Dossier : IMM‑1444‑20

Référence : 2021 CF 432

[TRADUCTION FRANÇAISE]

Ottawa (Ontario) 12 mai 2021

En présence de monsieur le juge Barnes

ENTRE :

IVAN ALEJANDRO SOTO GALVAN

MONICA MANZO LICEA

TARA ALEJANDRA SOTO MANZO

demandeurs

et

LE MINISTRE DE LA CITOYENNETÉ

ET DE L’IMMIGRATION

défendeur

JUGEMENT ET MOTIFS

[1] Il s’agit d’une demande présentée par une famille de citoyens mexicains [les demandeurs] qui conteste une décision de la Section d’appel des réfugiés [la SAR] laquelle a rejeté leur appel de la décision de la Section de la protection des réfugiés [la SPR] refusant de faire droit à leur demande d’asile. Les deux décisions reposaient sur la conclusion qu’une possibilité de refuge intérieur [PRI] était accessible à Mérida, au Yucatán.
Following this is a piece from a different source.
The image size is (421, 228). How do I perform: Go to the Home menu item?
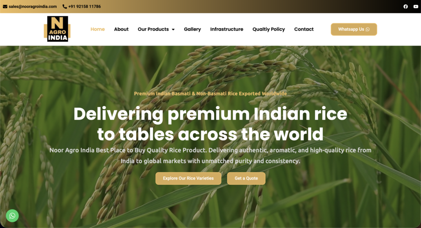coord(97,29)
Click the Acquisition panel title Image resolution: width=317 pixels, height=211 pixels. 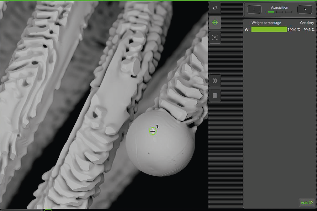[279, 7]
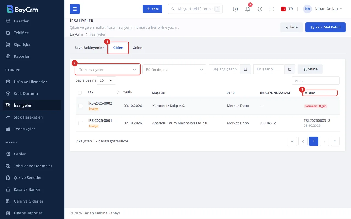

[2] Les demandes d’asile des demandeurs étaient fondées sur des allégations de menaces et de violence liées à des gangs à Michoacán. La région de Michoacán est une province mexicaine située à l’ouest de Mexico et bordée par l’océan Pacifique. La menace alléguée proviendrait d’un gang de criminels local connu sous le nom de Los Viagras. Le gang Los Viagras était affilié à un cartel régional plus important — La Familia Michoacana — qui était actif à la fois dans le Michoacán et dans la province voisine de Guerrero.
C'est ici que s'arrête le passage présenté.